Am I just messing around here, or does this have something to do with Purim and Shabbat?
I would love for the Megillah to be a buddy story between two people who come to Shushan calling themselves Esther and Mordechai. But regardless, Purim is a friendship chag. There is a specific mitzvah that I don’t think has a parallel anywhere else in Torah, the mitzvah of mishloach manot ish l’rei-eihu, of friends sending portions to each other. I can’t think of any other affirmative mitzvah that is about friendship.
In the story of the defeat of Haman and the rescue of a whole people, part of the story is friends. A pair of friends, small groups of friends, even devious friends. In the aftermath of this violent self-defense, there is a charge to do something sweet for your friends. Something about friendship itself is a tikkun at this time of year, a repairing thing. A tikkun for the large-scale brokenness of the Purim story.
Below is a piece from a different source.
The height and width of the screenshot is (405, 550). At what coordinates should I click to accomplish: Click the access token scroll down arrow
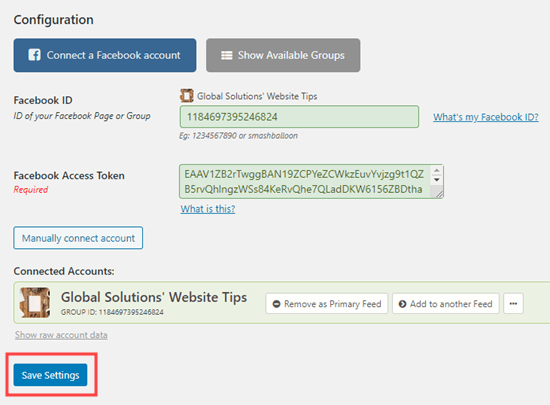coord(437,180)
As I was reimagining the Megillah as a buddy film, I was thinking about the interplay between our purposes and our friends, and all the forms that takes. I was thinking how the small joys of friendship and the big things we contemplate in life interweave, and how some friendships come out of meeting people around a collective purpose. Or sometimes it’s with our existing friends that we just find ourselves talking about the big world things on our minds and our place in their tikkun, as we drift into and out of those conversations even in the midst of a casual dinner or a gathering for fun.
In buddy movies there are all kinds of these friendships with all kinds of rhythms. From the intensity of Thelma and Louise or Butch and Sundance, to the quieter friendships, the once in a year or once in a reunion cycle reconnections. The friendships of extroverts and introverts. Maybe that’s why I imagine Esther and Mordechai as two people who pal around a lot, and also as two people who don’t see each other for a long time.
As we don’t live on bread alone, we also don’t live our dreams on ideas alone, or accomplish big things on meetings alone, or enjoy our lives on family alone.
The Purim practice of mishloach manot ish l’rei’eihu is a way to acknowlege that, to lift up the sweetness of the people we are friends with on any and all of those levels. Our tradition says a hearty treat is what we exchange, and it can be hearty food or even a hearty book!
And on Shabbat, we call the same kind of thing Shabbat dinner, or Shabbat lunch, or Kiddush at the synagogue. A day of friendship, with food made by friends and served by friends. We don’t go out on adventures, like in the buddy pics, but bring the stories of those adventures here, and as they project in the background we reconnect and talk.
There isn’t any aspect of our lives, any meaningful caper, that isn’t better as a buddy film. So on this Shabbat half an hour before Kiddush, and a week before Purim: May we send each other the blessings of Betzalel and Oholiav, of Moshe and Miryam and Aharon, of Esther and Mordechai.